▶ **Data section**
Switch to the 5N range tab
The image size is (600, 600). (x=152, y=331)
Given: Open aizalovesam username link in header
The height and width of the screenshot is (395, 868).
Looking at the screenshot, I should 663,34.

▶ **Task statement**
Write out each entry again, leaving every word as it is.

▶ **Task result**
Switch to the 5N range tab
The image size is (600, 600). (x=152, y=331)
Given: Open aizalovesam username link in header
The height and width of the screenshot is (395, 868).
Looking at the screenshot, I should 663,34.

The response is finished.